L’Oms ricorda gli operatori sanitari in prima linea

“Per quasi 18 mesi, gli operatori sanitari e di assistenza di tutto il mondo si sono trovati nella breccia tra la vita e la morte”, ha detto Tedros Adhanom Ghebreyesus. “Hanno salvato innumerevoli vite e lottato per altre che, nonostante i loro sforzi, sono scivolate via. “Molti si sono infettati, e mentre le segnalazioni sono scarse, stimiamo che almeno 115.000 operatori sanitari e di assistenza hanno pagato il prezzo finale al servizio degli altri”.

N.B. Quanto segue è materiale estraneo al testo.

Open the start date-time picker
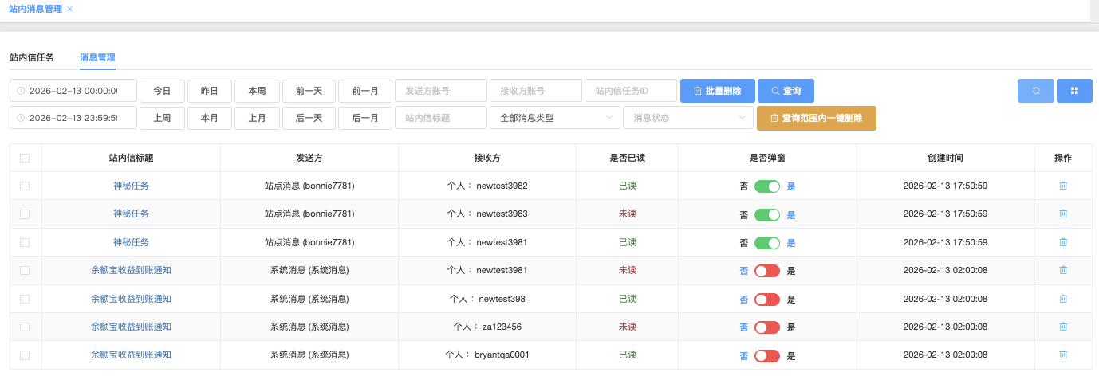1099x380 pixels. (x=73, y=91)
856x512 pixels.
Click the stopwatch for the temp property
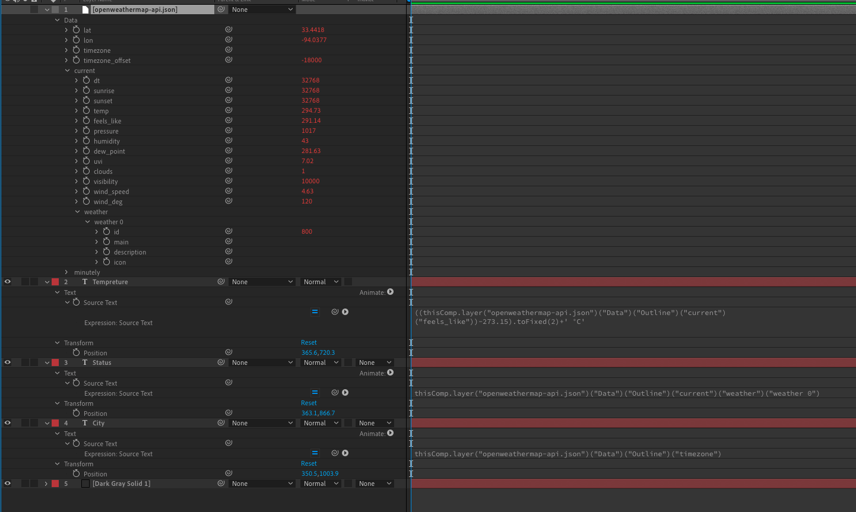(x=87, y=110)
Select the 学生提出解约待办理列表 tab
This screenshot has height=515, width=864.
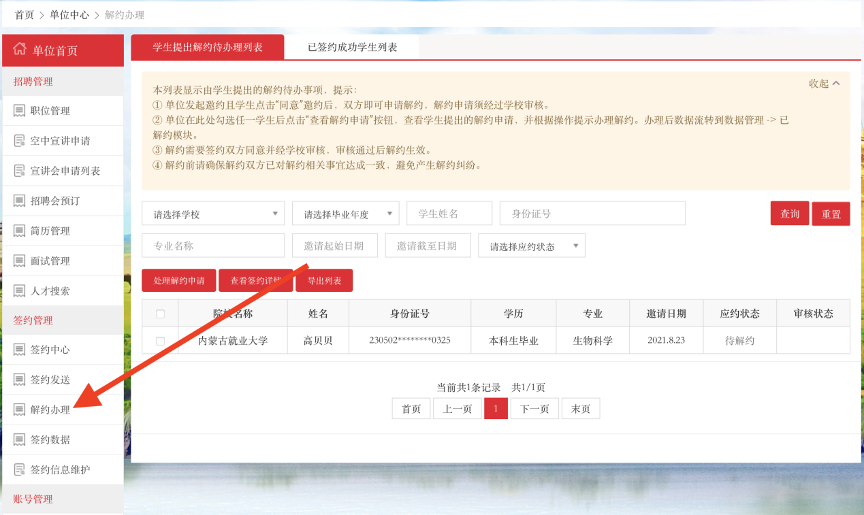208,47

Ue, 50% vaccinato con prima dose

“Questa settimana metà degli adulti dell’Ue avrà ricevuto la prima dose” di vaccino. Lo ha scritto in un tweet la presidente della Commissione europea Ursula von der Leyen. “Abbiamo fatto progressi costanti sulla vaccinazione nell’Ue. Trecento milioni di dosi inoculate, 245 milioni di vaccinazioni, il 46% della popolazione adulta dell’Ue ha ricevuto almeno una dose e questa settimana raggiungeremo un nuovo traguardo: metà degli adulti dell’Ue avrà ricevuto la prima dose”.

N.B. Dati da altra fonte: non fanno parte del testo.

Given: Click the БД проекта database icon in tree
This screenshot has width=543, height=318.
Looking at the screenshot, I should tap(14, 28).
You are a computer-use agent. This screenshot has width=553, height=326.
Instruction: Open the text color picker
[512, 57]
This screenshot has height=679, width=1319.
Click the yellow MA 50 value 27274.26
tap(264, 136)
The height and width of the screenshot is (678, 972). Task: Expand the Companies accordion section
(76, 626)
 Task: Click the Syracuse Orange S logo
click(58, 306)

Repubblica ceca, si dimette il quarto ministro della Sanità

Da quando è iniziata la pandemia, si sono avvicendati 4 ministri della Salute. L’ultimo, che ha inviato le proprie dimissioni al capo di Stato che in questi giorni si trova a Parigi, ha avuto problemi con tasse e proprietà non dichiarati.

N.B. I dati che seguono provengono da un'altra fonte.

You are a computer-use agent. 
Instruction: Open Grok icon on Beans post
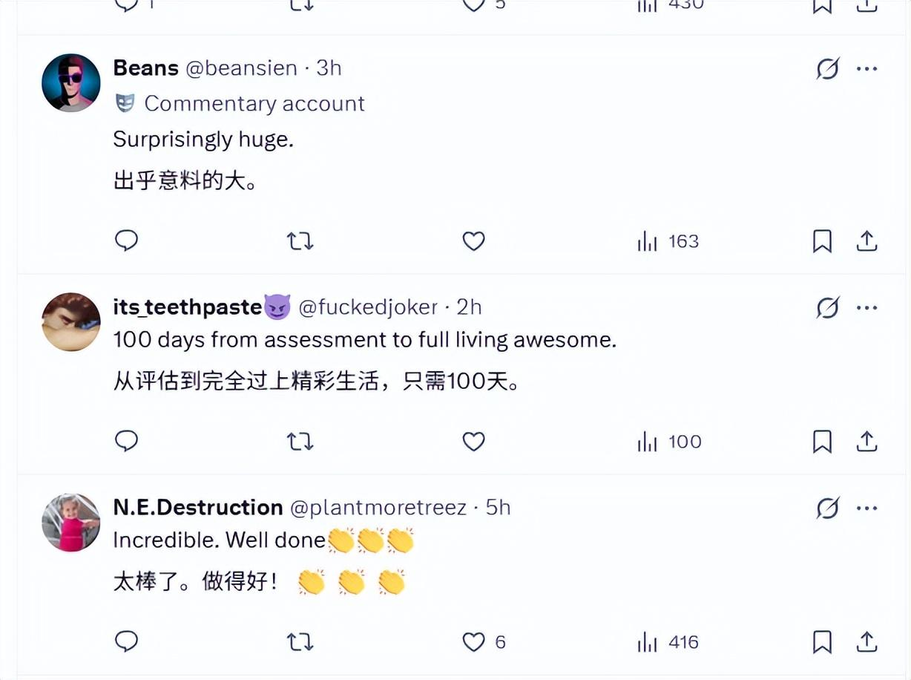point(827,69)
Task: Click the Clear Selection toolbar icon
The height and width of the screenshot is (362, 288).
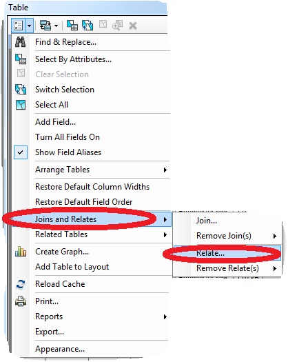Action: coord(103,24)
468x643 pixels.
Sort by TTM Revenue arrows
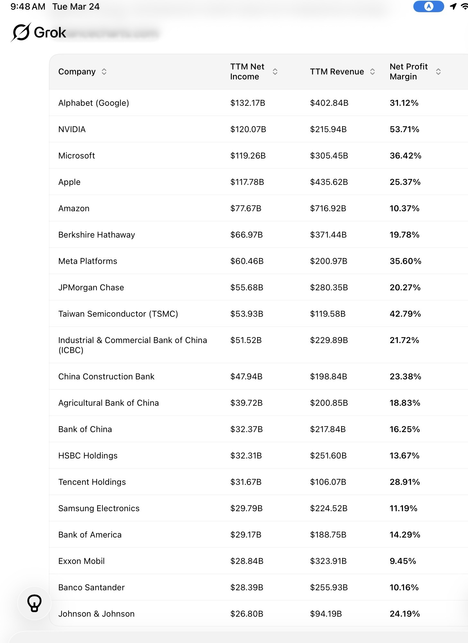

Azerbaijan: via le mascherine da giugno

In Azerbaijan verrà abolito l’obbligo delle mascherine per il Covid all’aperto, a partire dal 31 maggio. Lo ha annunciato il governo in un comunicato, dopo una riunione della task force per la gestione della pandemia di coronavirus.

La Russia sostiene la rimozione dei brevetti

Mosca sostiene l’idea di rimuovere i brevetti sui vaccini contro il coronavirus. Lo ha affermato il ministro della Salute russo Mikhail Murashko durante il suo intervento all’assemblea generale dell’Organizzazione mondiale della Sanità: “Al fine di aumentare la disponibilita’ di vaccini, la Federazione Russa sostiene l’idea di rimuovere la protezione brevettuale dai vaccini contro il coronavirus”, ha detto Murashko. “Proponiamo all’Oms l’ottimizzazione della procedura per la prequalificazione di nuovi vaccini e farmaci al fine di ridurre i tempi per l’esame delle domande”, ha detto Murashko. La proposta di sospendere i brevetti è stata sostenuta da quasi 60 Paesi.

Australia, focolai a Melbourne: ancora restrizioni

La città australiana di Melbourne rinnova le restrizioni legate alla pandemia a causa di un focolaio di contagi. Le mascherine sono diventate obbligatorie al chiuso, le riunioni domestiche sono limitate a cinque visitatori e le riunioni all’aperto a 30, ha dichiarato il premier ad interim dello Stato di Victoria, James Merlino. Le regole si applicheranno fino al 4 giugno. I funzionari sanitari hanno dichiarato che stanno adottando un approccio di cautela, a causa di varie incognite sull’epidemia di Melbourne. E la Nuova Zelanda sospende per la quarta volta in un mese la “bolla”, che consentiva di spostarsi liberamente da e per lo stato australiano del Victoria.